WHAT YOU WILL DO: Could you reproduce, word for word, the lines of the records from the one containing "Task: Open petersoncarla's" through the one containing "Action: (489, 9)", inclusive? Omit the pictures.

ENTRIES SUPPLIED:
= = = =

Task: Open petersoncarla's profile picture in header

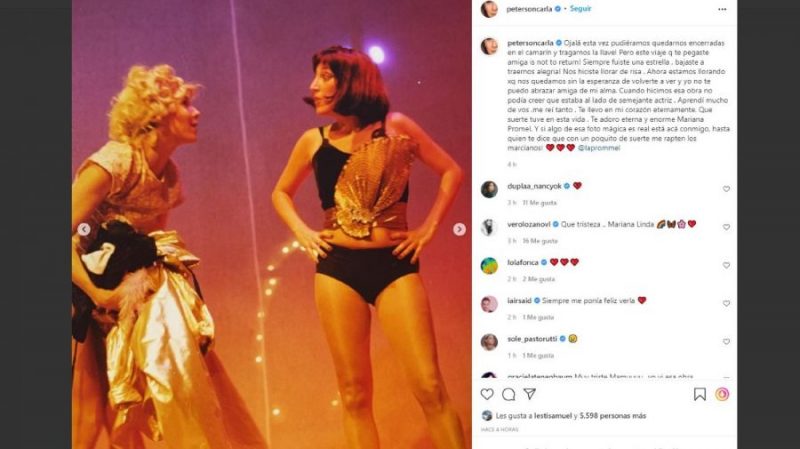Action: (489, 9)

= = = =

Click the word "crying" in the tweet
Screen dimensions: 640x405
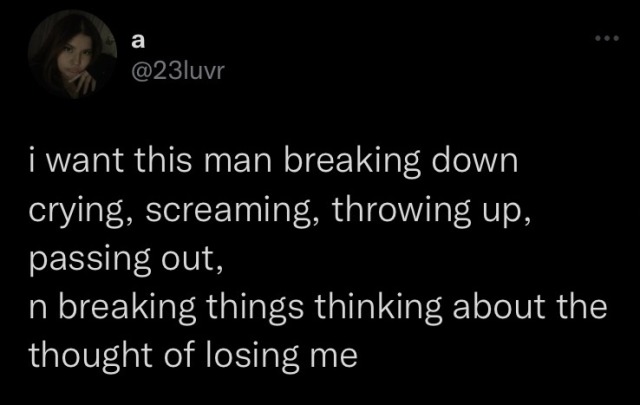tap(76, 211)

= = = =

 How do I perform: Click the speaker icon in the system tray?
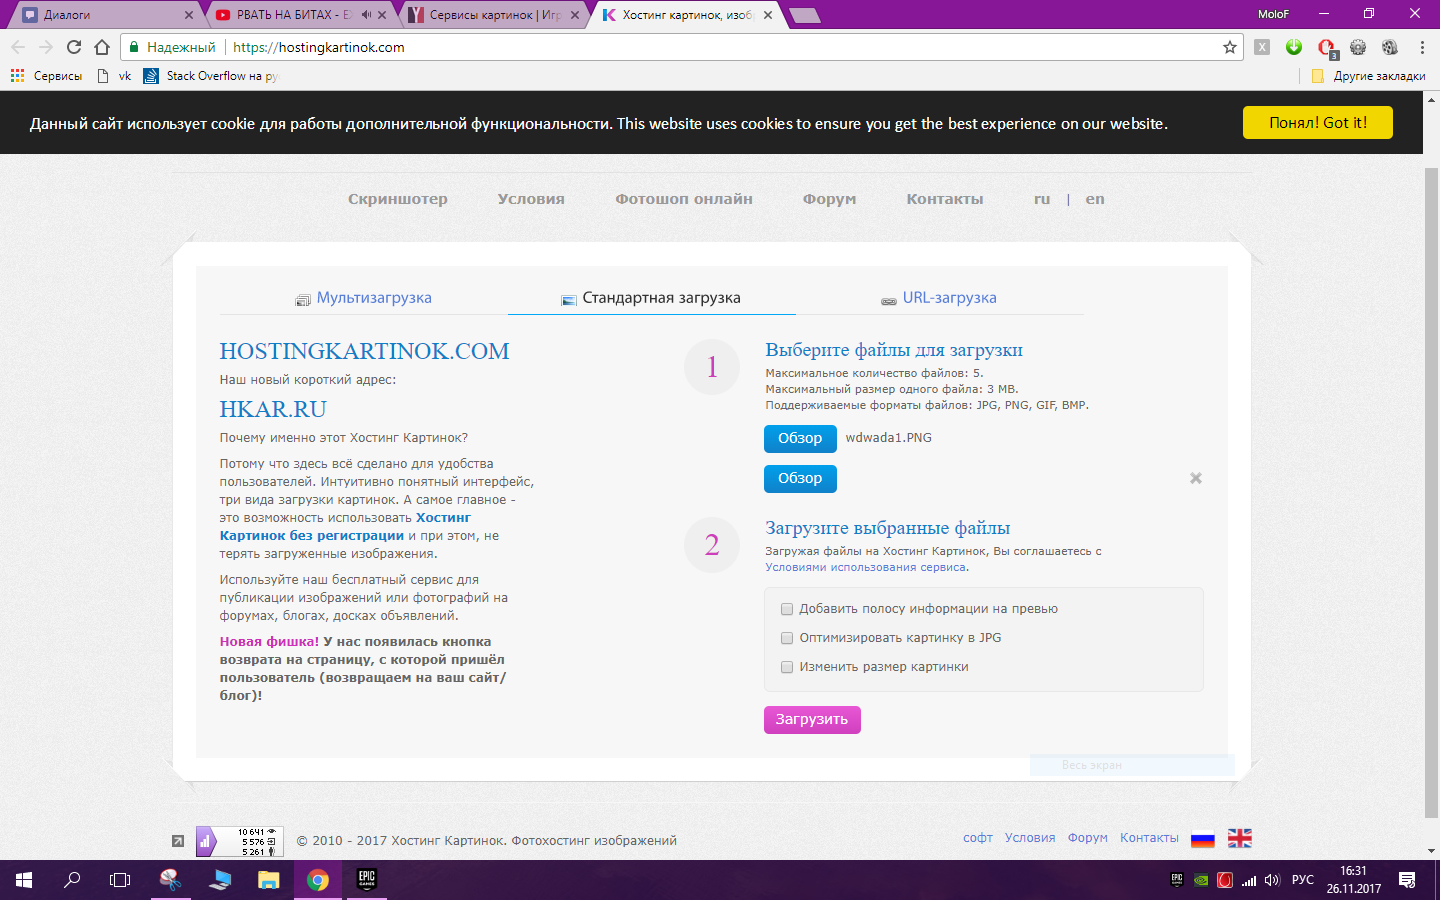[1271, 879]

= = = =

RESULT:
Task: Open petersoncarla's profile picture in header

Action: (489, 9)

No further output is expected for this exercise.